New Medicare cards are rolling out this month, and they are undergoing a big change to make them more secure from identity thieves. Despite this change, however, scam artists may be using this new rollout to take advantage of unsuspecting Medicare recipients.
These new cards, which are being issued to everyone currently enrolled in Medicare are at no cost and will be more secure because they use a “Medicare Beneficiary Identifier” instead of a Social Security number. The delivery of the new cards is staggered, so you will receive your card at a different time than your friends or neighbors. The rollout will continue from now until April 2019.
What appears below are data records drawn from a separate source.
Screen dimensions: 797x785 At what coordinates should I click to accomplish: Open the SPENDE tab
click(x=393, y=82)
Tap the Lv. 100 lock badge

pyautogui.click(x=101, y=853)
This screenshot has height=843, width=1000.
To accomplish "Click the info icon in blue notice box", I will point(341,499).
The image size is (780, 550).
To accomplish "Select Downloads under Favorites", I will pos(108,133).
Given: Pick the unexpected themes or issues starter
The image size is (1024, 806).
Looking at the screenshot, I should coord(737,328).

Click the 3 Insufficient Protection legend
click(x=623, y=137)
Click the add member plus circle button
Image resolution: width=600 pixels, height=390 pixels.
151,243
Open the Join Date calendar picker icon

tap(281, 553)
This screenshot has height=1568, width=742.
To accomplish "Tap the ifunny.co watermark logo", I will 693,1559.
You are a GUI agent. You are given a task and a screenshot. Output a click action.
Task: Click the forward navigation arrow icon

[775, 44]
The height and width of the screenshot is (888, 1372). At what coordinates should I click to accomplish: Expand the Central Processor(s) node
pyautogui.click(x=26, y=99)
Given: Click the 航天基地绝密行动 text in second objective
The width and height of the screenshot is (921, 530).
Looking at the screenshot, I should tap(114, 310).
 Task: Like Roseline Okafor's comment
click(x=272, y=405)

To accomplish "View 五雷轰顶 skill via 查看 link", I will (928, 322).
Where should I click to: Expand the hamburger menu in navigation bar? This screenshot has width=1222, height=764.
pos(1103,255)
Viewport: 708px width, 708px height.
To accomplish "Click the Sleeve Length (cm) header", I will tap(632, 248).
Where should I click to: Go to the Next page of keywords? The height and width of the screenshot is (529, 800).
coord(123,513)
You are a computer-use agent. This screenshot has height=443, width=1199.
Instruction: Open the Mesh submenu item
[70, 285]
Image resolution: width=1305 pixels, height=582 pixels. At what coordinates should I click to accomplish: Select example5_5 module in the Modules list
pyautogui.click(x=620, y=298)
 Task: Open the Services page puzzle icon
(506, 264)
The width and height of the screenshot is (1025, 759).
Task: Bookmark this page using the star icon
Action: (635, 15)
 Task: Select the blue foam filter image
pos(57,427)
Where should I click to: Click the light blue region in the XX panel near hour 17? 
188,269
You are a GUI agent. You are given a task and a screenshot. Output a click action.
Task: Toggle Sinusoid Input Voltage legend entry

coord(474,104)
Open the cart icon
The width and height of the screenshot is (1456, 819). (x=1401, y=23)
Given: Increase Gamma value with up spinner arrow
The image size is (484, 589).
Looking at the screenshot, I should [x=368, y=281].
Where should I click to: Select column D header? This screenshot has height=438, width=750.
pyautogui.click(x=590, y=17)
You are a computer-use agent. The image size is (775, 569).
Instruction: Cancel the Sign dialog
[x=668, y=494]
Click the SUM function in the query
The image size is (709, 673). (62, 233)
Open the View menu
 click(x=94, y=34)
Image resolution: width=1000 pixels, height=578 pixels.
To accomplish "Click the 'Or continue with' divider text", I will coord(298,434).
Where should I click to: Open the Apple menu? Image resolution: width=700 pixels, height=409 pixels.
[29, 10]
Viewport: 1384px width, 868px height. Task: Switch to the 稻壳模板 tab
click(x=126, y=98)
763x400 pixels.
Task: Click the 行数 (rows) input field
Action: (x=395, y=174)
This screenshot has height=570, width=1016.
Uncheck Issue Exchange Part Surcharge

This process will happen automatically, so you do not need to call anyone to get your card. If you are expecting a new card, it is being mailed to the address you have on file with the Social Security Administration. If you need to update your mailing address, you can visit your online account at www.ssa.gov or call 1-800-772-1213.
Better Business Bureau serving the Heart of Texas advises you to be on the lookout for scammers hoping to take advantage of any confusion surrounding the launch.
How this scam works is you receive a call from a person claiming to work with Medicare. They are allegedly calling about a problem with your new Medicare card. The con artist may say your new card was lost or someone tried to use your ID number. To resolve the situation, the scammer just needs your Social Security number.
In another version, the scammer claims you must pay money to receive your new Medicare card. They may ask you for payment information, so they can “complete the process” for you. They may even ask you to mail them your old card.
How to Avoid Medicare Scams:
- Know how the rollout works. Understand that Medicare isn’t calling consumers about the card switch. If anyone calls and says you need to pay for it, that’s a scam.
- Never provide personal information to a stranger. Don’t share personal details with anyone who calls you unsolicited. Do not confirm or give out your full name, address, Social Security number or any other personal information.
- Guard your card. Protect your new card like you would your credit card. While the changes will help cut down on identity theft, thieves can still use it to get medical services.
To have a better idea of when your card is coming in, you can check the rollout schedule at www.cms.gov. When you get your new card, be sure to destroy your old one. Shred it instead of tossing it in the trash. If you have a separate Medicare Advantage card, keep that because you’ll still need it for treatment.
To report a Medicare scam, or any other type of scam, go to bbb.org/scamtracker.